══ SUPPLIED INFORMATION ══
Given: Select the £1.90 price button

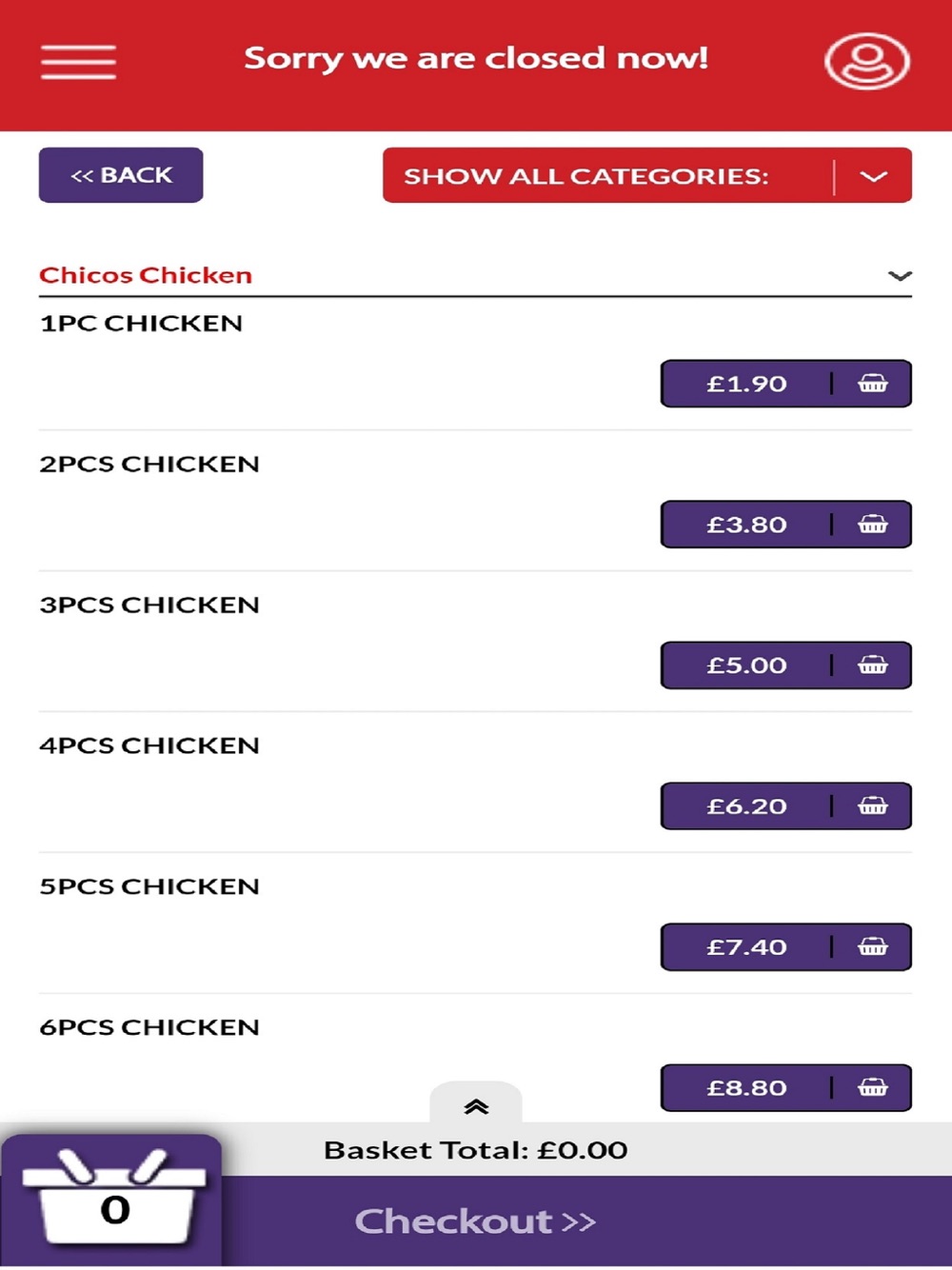Looking at the screenshot, I should coord(746,384).
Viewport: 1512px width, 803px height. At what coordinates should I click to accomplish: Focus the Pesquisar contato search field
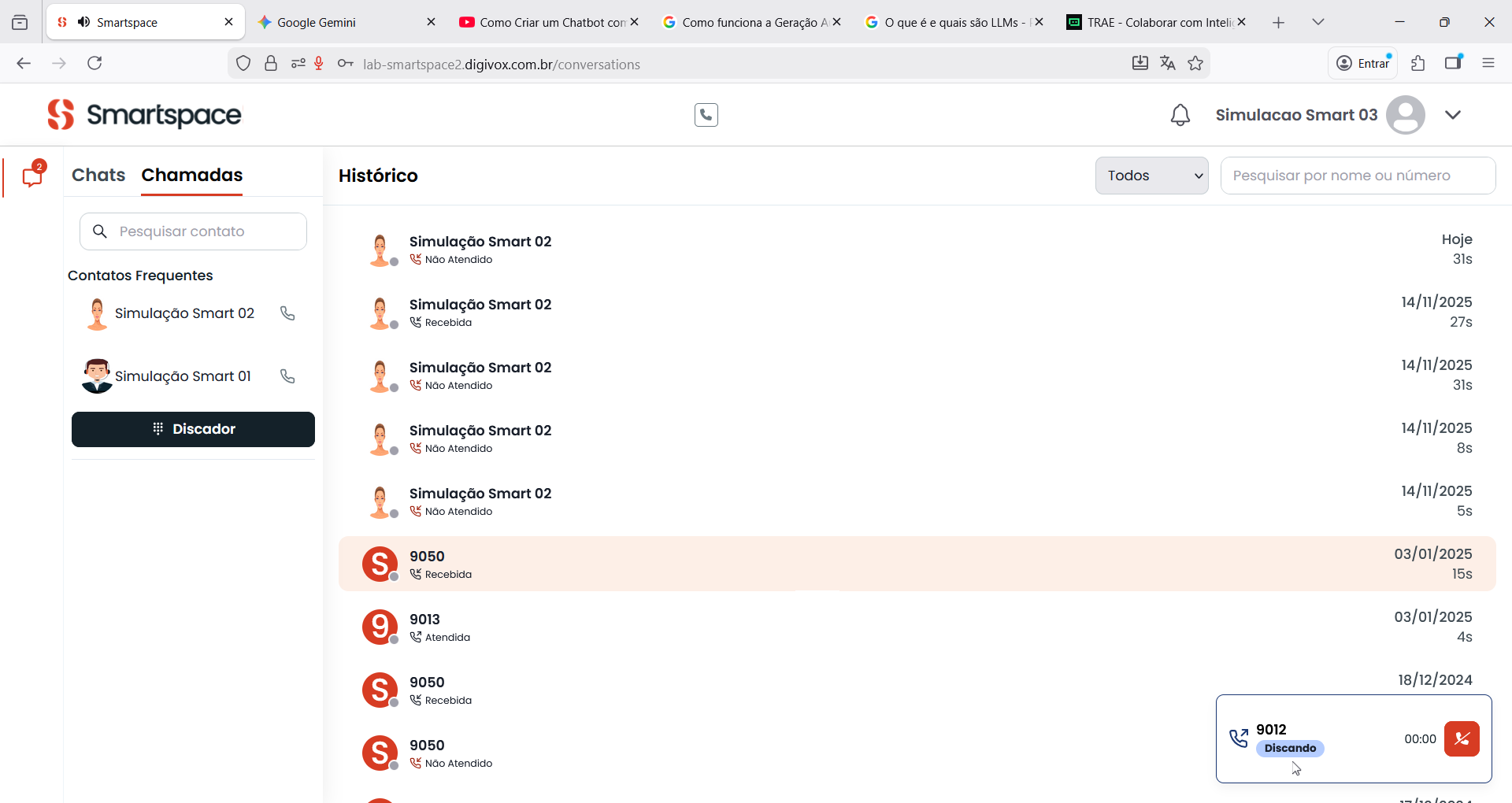click(205, 231)
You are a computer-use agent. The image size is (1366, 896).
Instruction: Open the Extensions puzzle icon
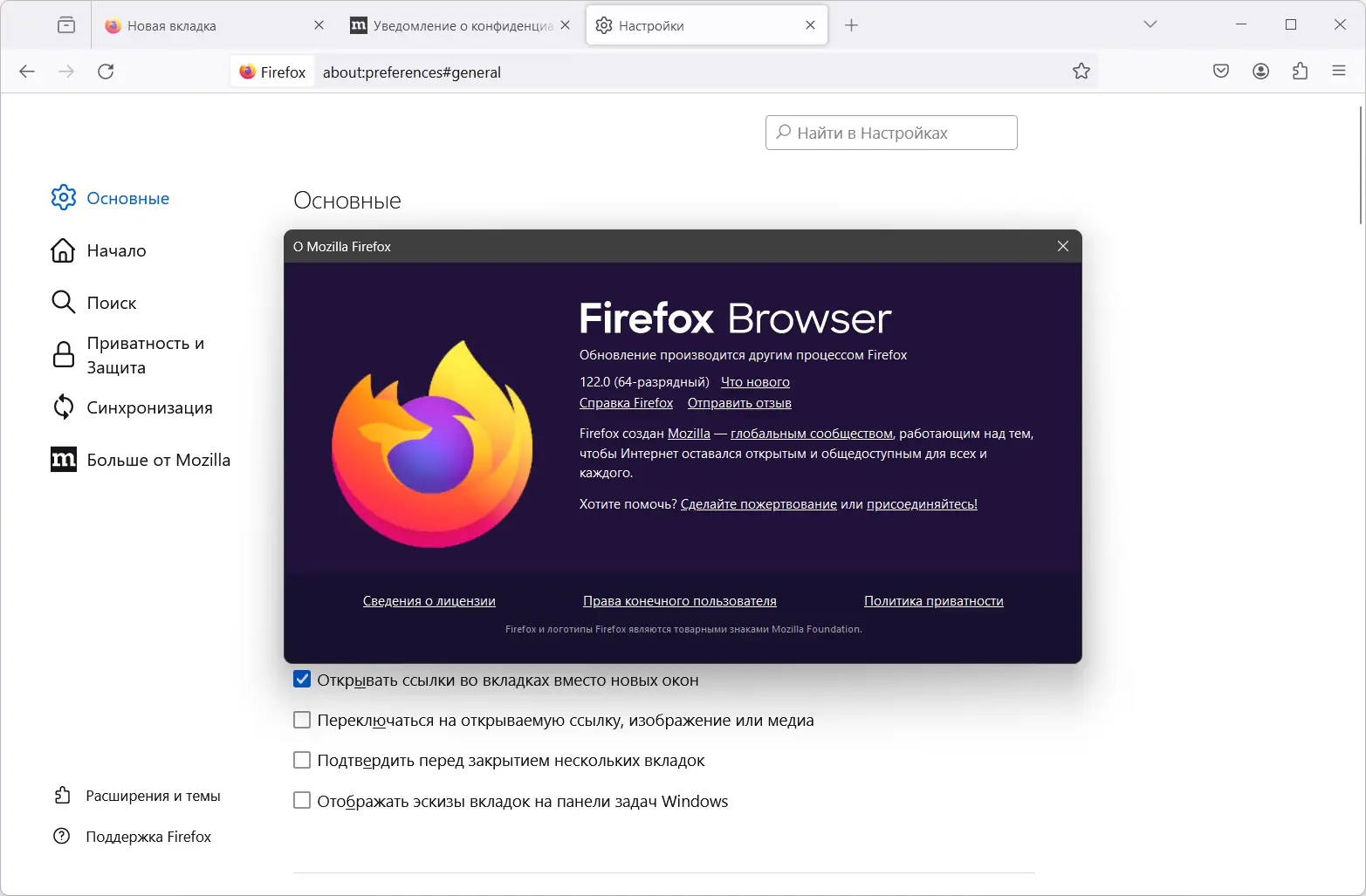[x=1300, y=72]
═══
# EXERCISE BRIEF
All entries should be given again exactly, except that pictures are to be excluded.

# ANSWER SECTION
Given: Select the £1.90 price button

Looking at the screenshot, I should coord(746,384).
Viewport: 1512px width, 803px height. At what coordinates should I click to accomplish: Focus the Pesquisar contato search field
click(205, 231)
You are a computer-use agent. The image size is (1366, 896).
Instruction: Open the Extensions puzzle icon
[x=1300, y=72]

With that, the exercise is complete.